Pound Sterling (GBP) is expected to trade with a downward bias toward 1.3395 vs US Dollar (USD); a sustained break below this level seems unlikely. In the longer run, slight increase in downward momentum is likely to lead to GBP trading in a lower range of 1.3330/1.3530, UOB Group’s FX analysts Quek Ser Leang and Peter Chia note.

GBP also may trade in a lower range of 1.3330/1.3530

24-HOUR VIEW: “Following GBP’s price action two days ago, we noted yesterday that ‘the decline only resulted in a slight increase in downward momentum.’ We also indicated that GBP ‘is likely to trade in a lower range of 1.3480/1.3560.’ We did not expect GBP to drop and close at 1.3458. GBP continues to decline today. Downward momentum is increasing, albeit not significantly. Today, we expect GBP to trade with a downward bias toward 1.3395. A sustained break below this level seems unlikely. Resistance is at 1.3460, followed by 1.3485.”
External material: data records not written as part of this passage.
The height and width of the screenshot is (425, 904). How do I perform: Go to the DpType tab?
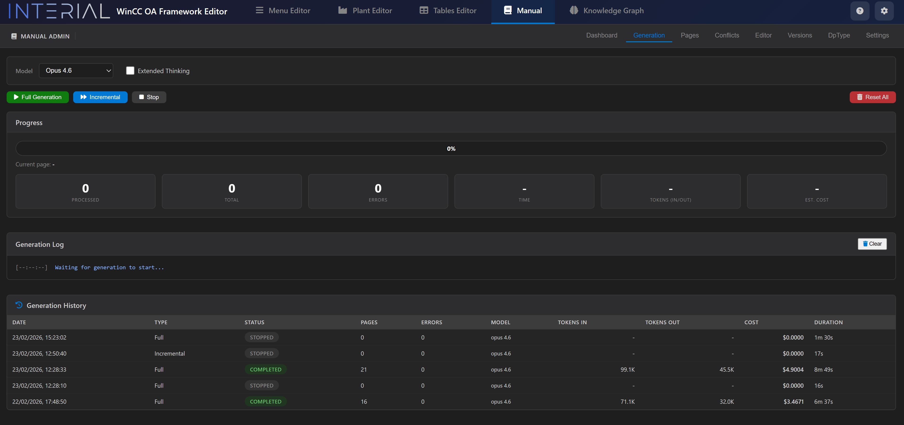tap(839, 35)
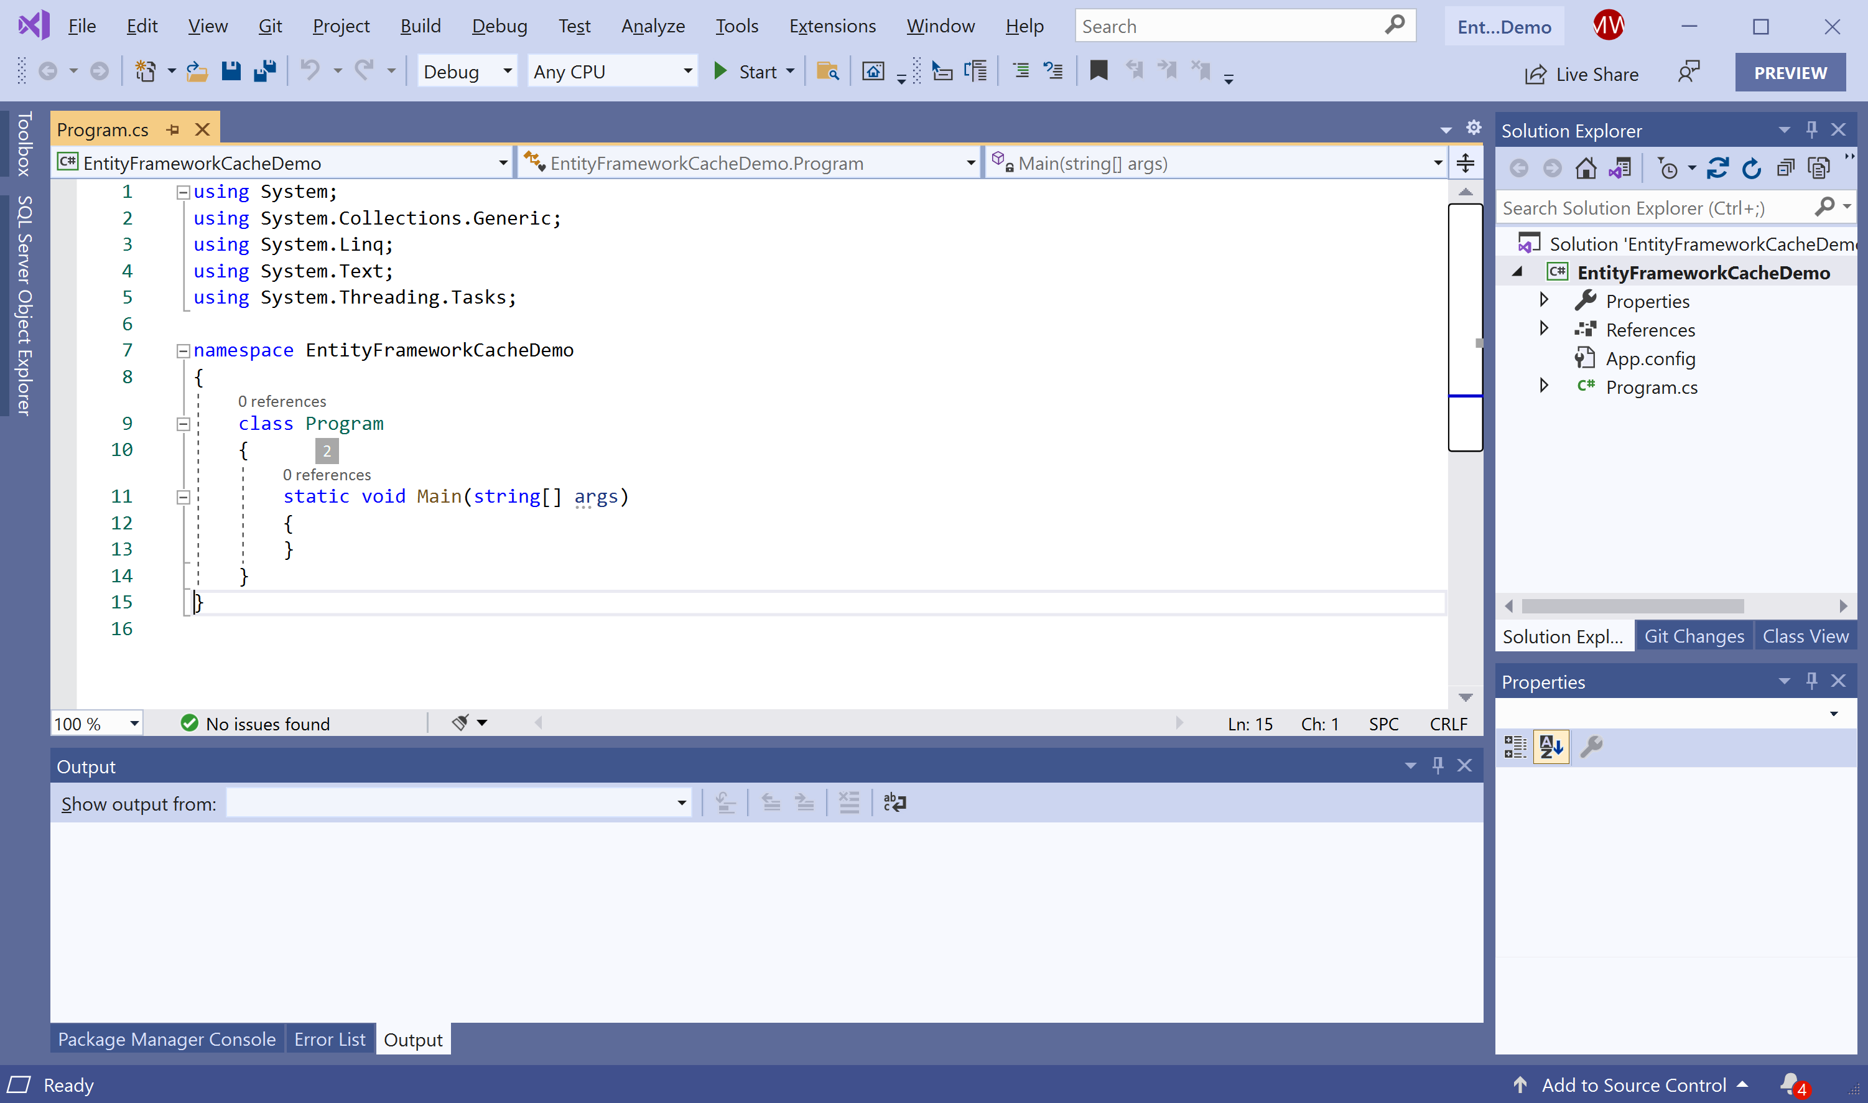This screenshot has height=1103, width=1868.
Task: Toggle pin on Program.cs tab
Action: (173, 129)
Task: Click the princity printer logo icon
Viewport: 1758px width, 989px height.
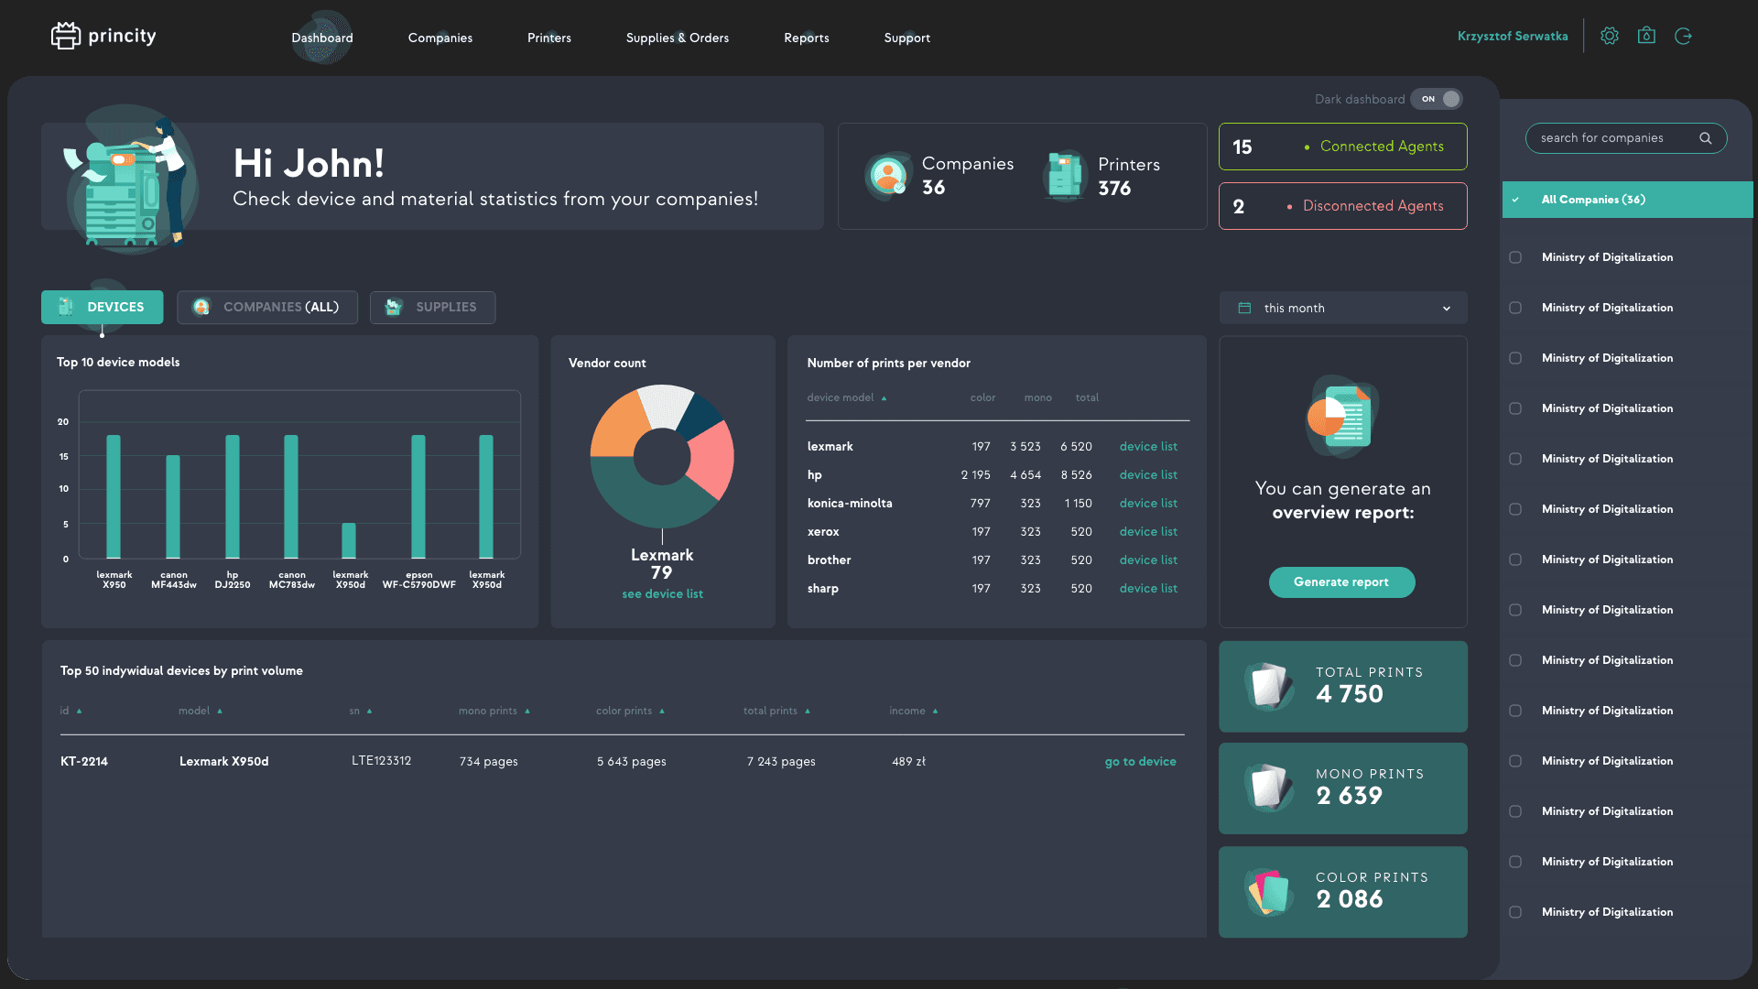Action: [x=65, y=36]
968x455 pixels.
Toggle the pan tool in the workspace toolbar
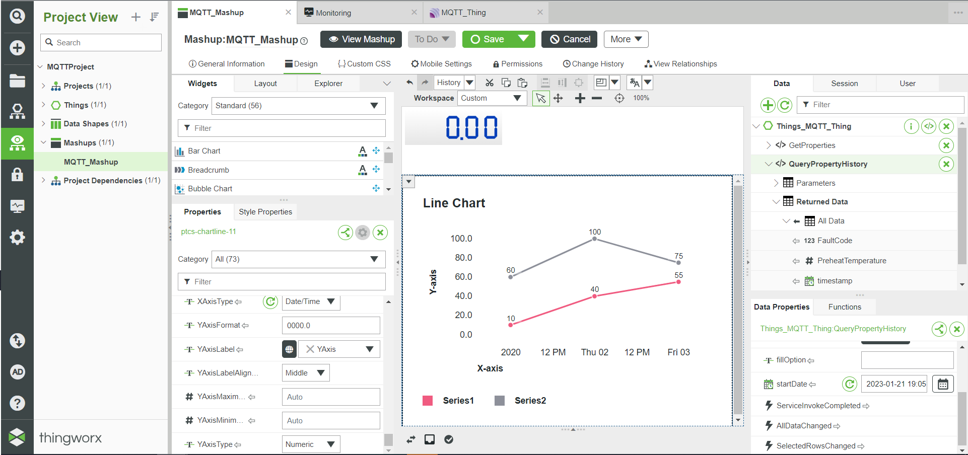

1-3 WEEKS VIEW: “We have held a positive GBP view since late last week. Yesterday (28 May, spot at 1.3515), we pointed out that ‘upward momentum is beginning to wane.’ We stated that ‘a break below 1.3460 (‘strong support’ level) would mean that 1.3635 is out of reach this time round.’ GBP then broke below 1.3460. Upward momentum has faded. Downward momentum has increased slightly, but currently, this is likely to lead to GBP trading in a lower range of 1.3330/1.3530 rather than of a sustained decline.”